Come ho conosciuto l’Opera? Prima non la conoscevo. Noi s’aveva la nostra vita, non frequentavamo né la parrocchia di Firenze, che era san Giuseppe, né l’Opera. Don Facibeni poi lo conoscevo per modo di dire. Non avevo al momento nessun rapporto con Lui. Quindi la conoscenza del Padre è avvenuta soprattutto attraverso la conoscenza e la condivisione della vita dell’Opera e delle sue difficoltà. All’Opera dunque ci andai per la prima volta durante l’estate del ’44 assieme a Carlo Zaccaro il quale raccolse una proposta di don Bensi che gli aveva detto: «Perché non andate a trovare i ragazzi orfani di don Facibeni ?» che erano sfollati nel Collegio Domengé Rossi in via Vittorio Emanuele II, a Firenze. Rossi aveva infatti invitato don Facibeni, per cercare di aiutarlo, a mandare lì dei suoi ragazzi, perché l’Opera era stata bombardata. Così in quella estate del 1944 in quel collegio conobbi l’Opera e un po’ il Padre. Non è che io mettessi un particolare impegno nel contattare don Facibeni, pur essendo amico di mio babbo, anzi da noi due non era una persona proprio ricercata. Noi s’andava lì per trovare questi ragazzi. Noi due la missione si fece insieme, anzi fu Carlo Zaccaro che mi condusse. Lui è stato il tramite di don Bensi. Ci eravamo infatti conosciuti da don Bensi. Serviva la messa la domenica, poi era facilmente riconoscibile, aveva la voce sonora. Era imponente! Da don Bensi io andavo a confessarmi il sabato. Carlo allora vestiva con un bel vestito di tela bianca, a doppio petto, calzini bianchi, sandali aperti. La mamma lo teneva bene! A quel tempo era fidanzato. Comunque è stato lui, che era chiamato il dotto’, a farmi conoscere i ragazzi e quindi l’Opera. Più tardi si è laureato in diritto agrario e lavorò. A trentatré anni si fece sacerdote dell’Opera. Poi divenne anche libero docente di diritto agrario col professore Gian Gastone Bolla che gli voleva un gran bene.

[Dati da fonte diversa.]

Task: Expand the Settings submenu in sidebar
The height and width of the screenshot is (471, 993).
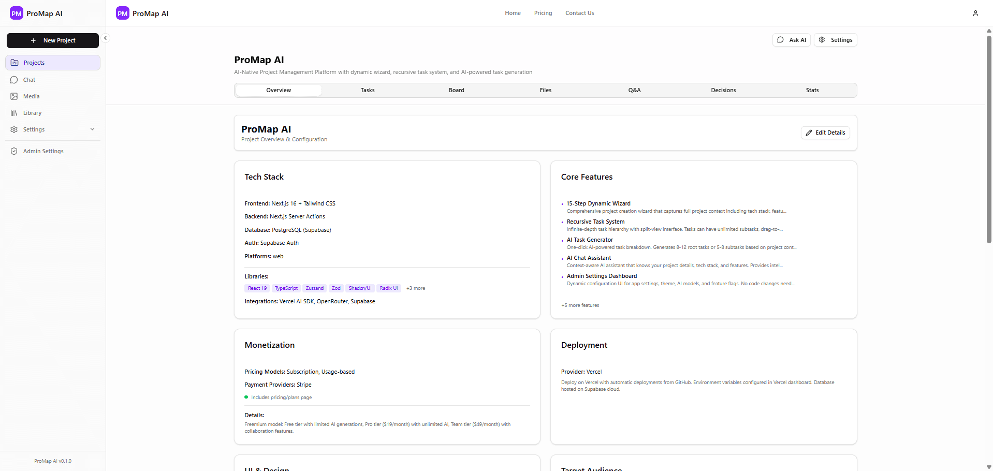Action: coord(92,129)
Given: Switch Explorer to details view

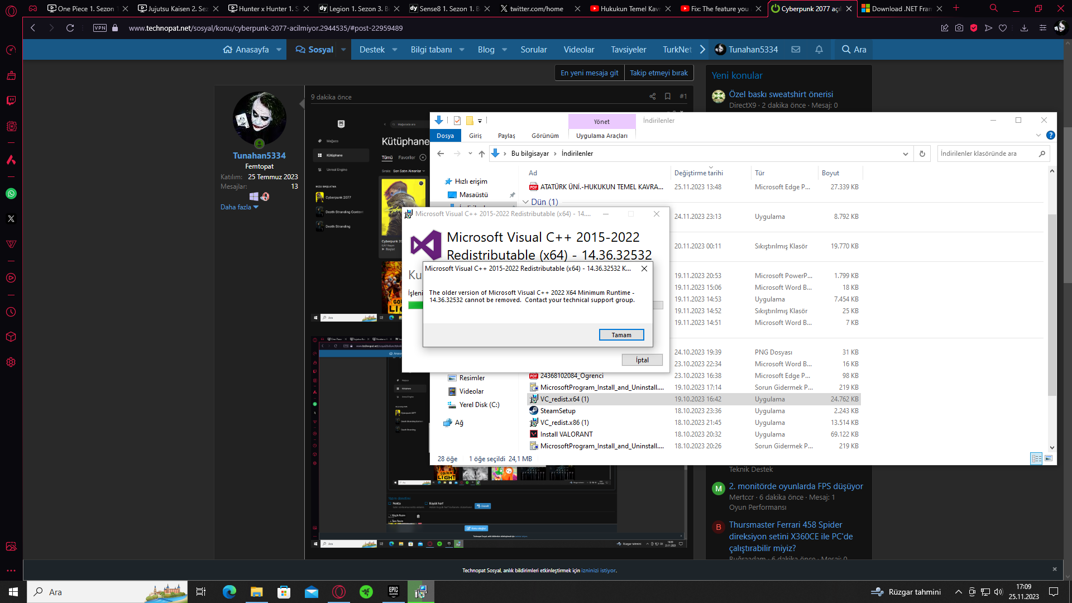Looking at the screenshot, I should click(x=1036, y=458).
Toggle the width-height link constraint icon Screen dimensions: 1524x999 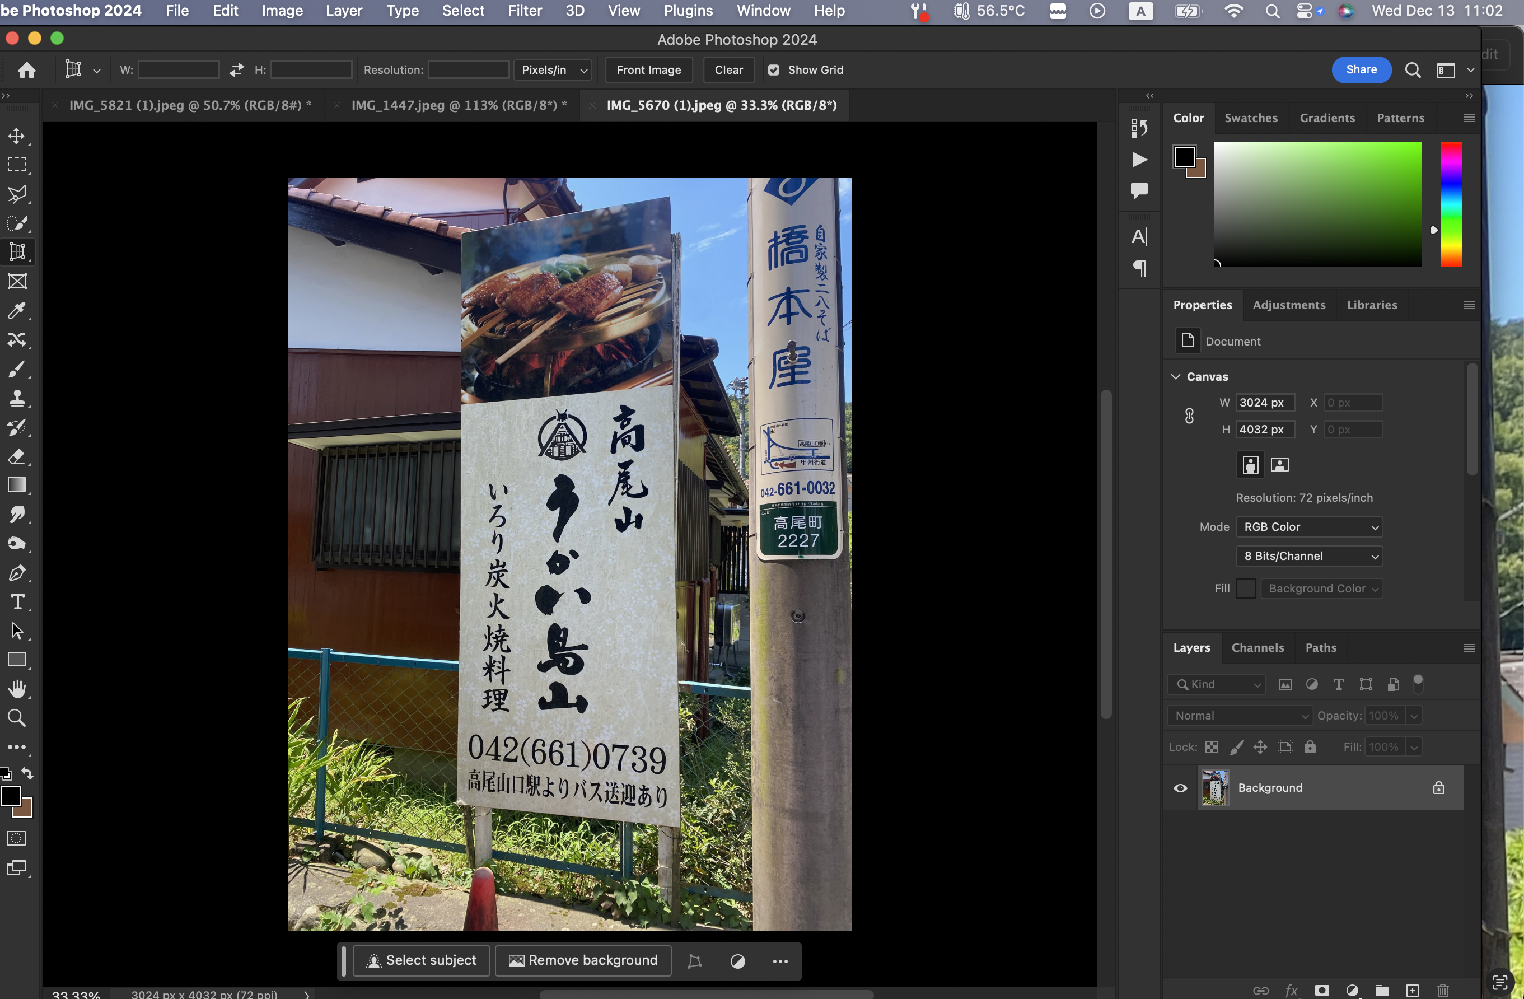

Tornammo ancora noi due soli – e basta – nel collegio del Rossi. Si andava, passavamo il tempo coi ragazzi che non erano tanti, circa una quindicina. In mezzo a loro c’era un sacerdote quasi novello, don Nello Pecchioli, il quale si era fatto sacerdote dell’Opera ed era il primo. Era di otto anni più vecchio di me. Io avevo venti anni precisi nel 1944 e lui ventotto. Carlo aveva ventidue anni ed era ancora in famiglia e studente. Quindi don Nello era giovane! Ma fervido, entusiasta, creativo! Non ci si mise molto, io e Carlo, ad innamorarci dell’Opera. Di servizio se ne faceva poco, ma si stava coi ragazzi. Una volta Carlo si allontanò, da noi che s’era in casa, e si avviò verso un vialetto. Lo seguimmo ma eravamo un po’ dietro. A metà vialetto Carlo staccò da un blocco notes un foglio e ci scrisse sopra. Lo ripiegò così a madonna [don Corso mimò il gesto] e quando solo io lo raggiunsi me lo consegnò chiedendomi di passarlo a don Nello. Io stavo accompagnandolo, ma non sapevo cosa ci fosse scritto. Sicché io tornai indietro, ma prima di consegnarlo a don Nello ebbi la curiosità di guardare cosa c’era scritto e lessi: «Don Nello preghi perché Corso venga nell’Opera – virgola – entri nell’Opera».”

Concludo (confessando che scrivendo sono sopraffatto dall’emozione di aver incontrato questi due giganti, maestri di Carità) con quanto ancora mi ha detto don Corso delle sue prime esperienze alla Madonnina del Grappa:

Penso a come era diversa la vita a cui aveva rinunciato il giovane Corso – accudito allora addirittura da un cameriere in un palazzo dove tra l’altro per preparare le delizie del palato, al posto della “sbobba”, c’erano un cuoco e un aiuto cuoco – per seguire il Vangelo.